Вокруг каравана шел бой. Бантуйцы сражались молча, сражались отчаянно и умело не смотря на очевидно превосходство противника в живой силе. На них со всех сторон наседали усатые аведжийцы, и не разбойники, а солдаты в одинаковых кожаных доспехах вооруженные копьями и дорогими мечами хорошей стали. Аттон видел, что воинское искусство на стороне караванщиков, они без труда справлялись с неуклюжими солдатами, но аведжийцы продолжали наступать и теснить бантуйцев к обозам, оставляя все меньше и меньше простора для маневра. Наконец, Аттон кончиками пальцев почувствовал легкое дрожание и приложил ухо к земле. Приближалась кавалерия, с десяток всадников на лошадях. Аттон перебрался поближе к месту сражения, стараясь, чтобы его не заметили. Ожидать от нападавших сочувствия не приходилось, он справедливо предполагал, что как только аведжийцы покончат с караванщиками, они спокойно прирежут и пленных каторжников. Он осторожно выглянул из-за колеса и увидел, как первые всадники ворвались в сражение и в сторону тотчас полетела отрубленная голова. Караванщики, наконец осознав, что в этом бою им суждено погибнуть бросались на врага с удвоенной яростью. Аттон переполз под следящую телегу, заметив краем глаза, что из сражения на четвереньках выбрался и устремился в сторону леса тот самых хромой толстяк. Аттон хмыкнул про себя и пополз дальше. Наконец, он увидел, то что хотел. У крайней телеги, гарцевал на лошади усатый бритый наголо аведжиец с жабьим лицом. Аведжиец командовал нападавшими, он беспорядочно размахивал руками и выкрикивал бессвязные команды. Аттон выбрался из-под телеги и улучшив момент одним рывком оказался у лошади. Аведжиец, выпучив темные бессмысленные глаза, потянулся за мечом, но Аттон мощным рывком стянул его на землю и с силой опустил тяжелый ботинок прямо на выкрикивающий проклятия рот. Затем он вскочил на лошадь и огляделся. В его сторону никто не смотрел. Несколько всадников топтались у телег, пешие мечники пытались организовать нападение, но караванщики, хоть и потеряв изрядно своих товарищей, продолжали яростно обороняться. У повозок уже лежало не один десяток окровавленных трупов в коричневых кожаных доспехах.
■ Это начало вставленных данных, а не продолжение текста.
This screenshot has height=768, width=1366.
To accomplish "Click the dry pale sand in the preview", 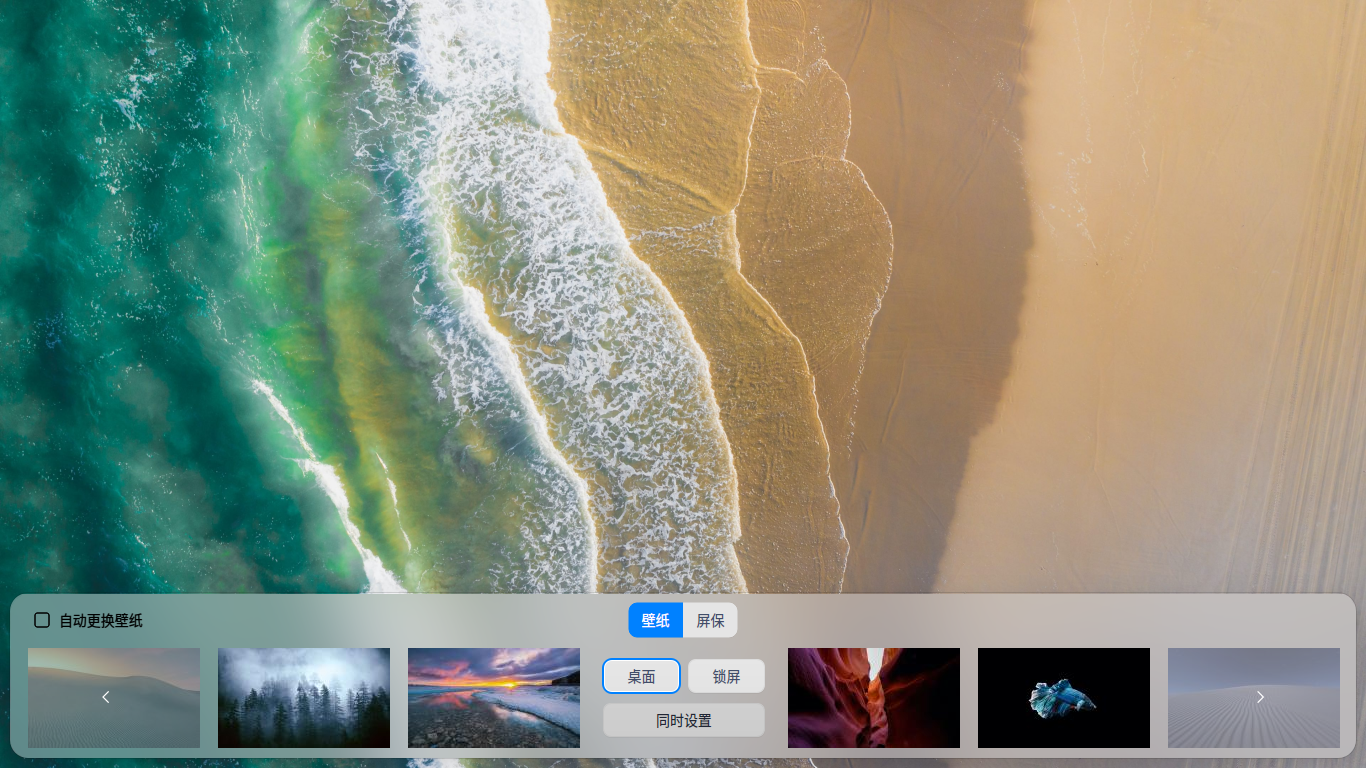I will pos(1200,300).
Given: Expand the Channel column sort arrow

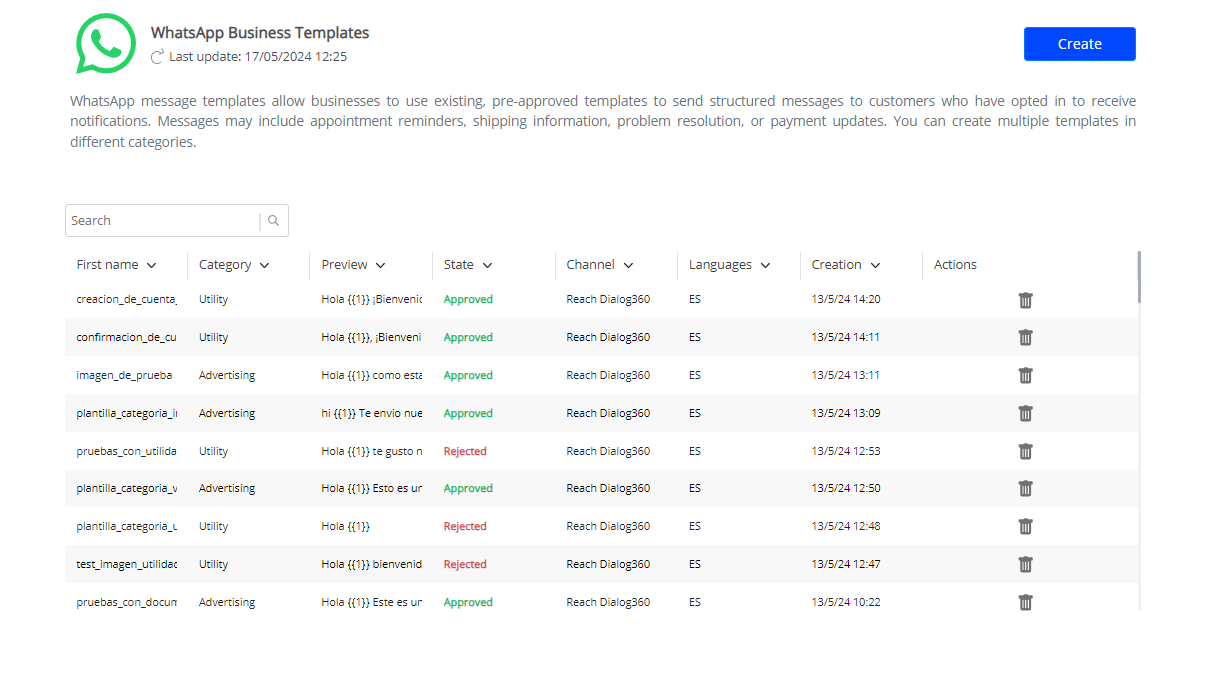Looking at the screenshot, I should point(629,266).
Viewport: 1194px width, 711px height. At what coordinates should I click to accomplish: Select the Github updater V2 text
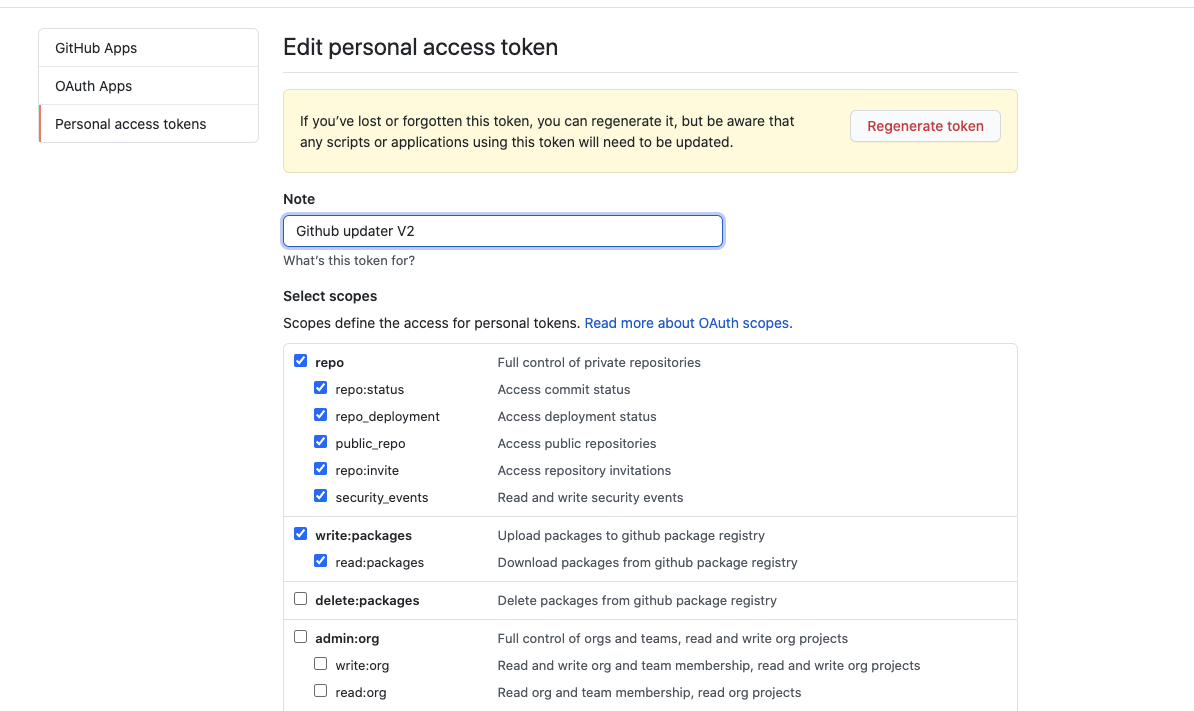click(x=354, y=230)
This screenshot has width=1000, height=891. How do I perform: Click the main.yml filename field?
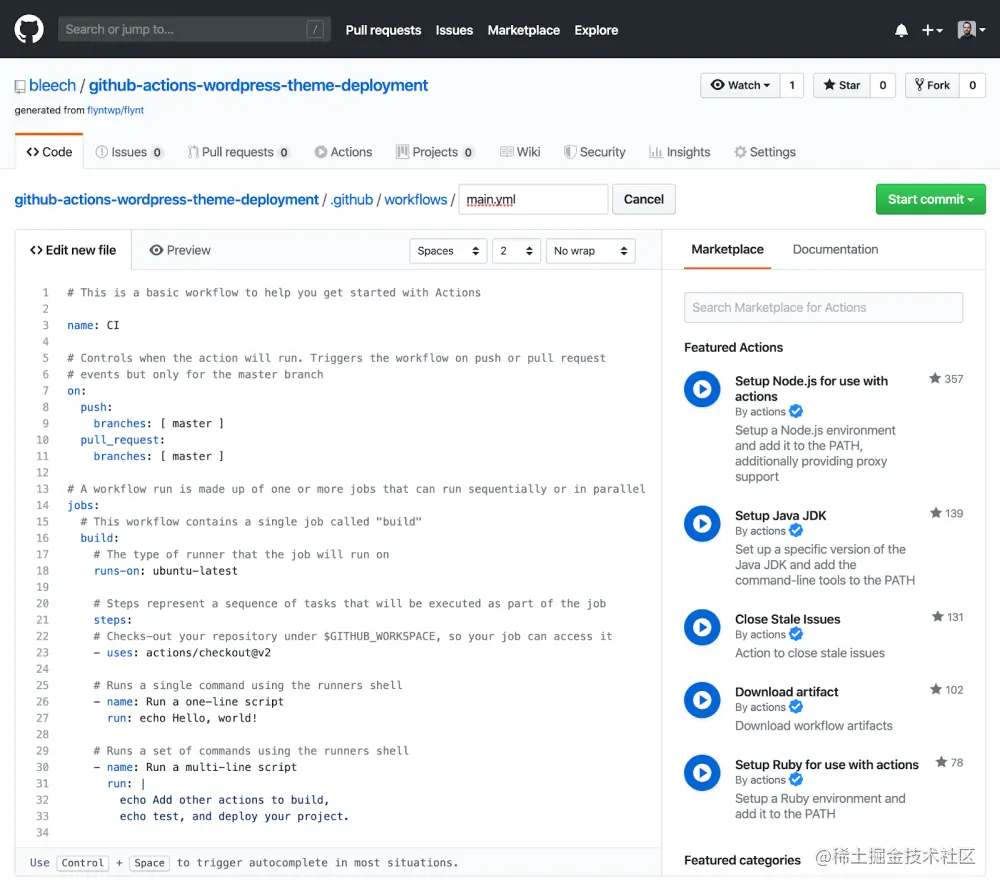(533, 199)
Аттон развел руки насколько позволяла цепь определив для себя возможность ведения боя, затем вытащил тяжелый длинный меч и тронул поводья.
"Ладно, мастер-башар… Пожалуй, я дам вам шанс…"
Он взмахнул мечом, пробуя его на весу, и направил коня прямо в гущу боя.
Глава 45
– Сейчас раннее утро или поздний вечер, Ваше Величество?
Фердинанд смотрел в узкое окно, вырубленное в толстой стене… За окном царила серая мгла.
– Утро, герцог. – Конрад жестом отправил охрану, присел в специально приготовленное для высоких гостей кресло и посмотрел на аведжийца. Правителя империя отделяла от пленного герцога сплошная решетка.
– Утро… Я потерял счет времени, Ваше величество, и для меня это слово имеет уже совершенно другой смысл, нежели для вас. Утро для меня – это время когда, какой-нибудь из ваших солдат просунет под дверь поднос со скудным завтраком.
– Вы не жаловались прежде на пищу, герцог.
– А я и не жалуюсь, Ваше Величество. Я привык ограничивать себя во многом, особенно если это касается моих, скажем так, телесных потребностей. Ваша библиотека в избытке снабжала меня книгами и бумагой, и этого мне вполне хватало для комфортного пребывания в тюрьме. Мне не хватало общества умных людей для бесед, но с этим я вполне смирился.
– Могу сказать, что пребывание в заключении совсем не отразилось на вашей манере вести беседу, герцог. Впрочем, я позволю себе направить наш разговор в русло обсуждения предстоящих событий. А именно суда, для которого в Вивлене в ближайшее время соберутся главы Великих Домов Лаоры. Все будет соответствовать Маэннской Конвенции, герцог.
– Не сомневаюсь, Ваше Величество. – Фердинанд, наконец, отвернулся от окна, прошел через камеру и присел напротив решетки. – И еще… Я хочу поблагодарить вас за эту маленькую услугу…
– Что вы имеете в виду?
Фердинанд белоснежно улыбнулся и обвел руками помещение.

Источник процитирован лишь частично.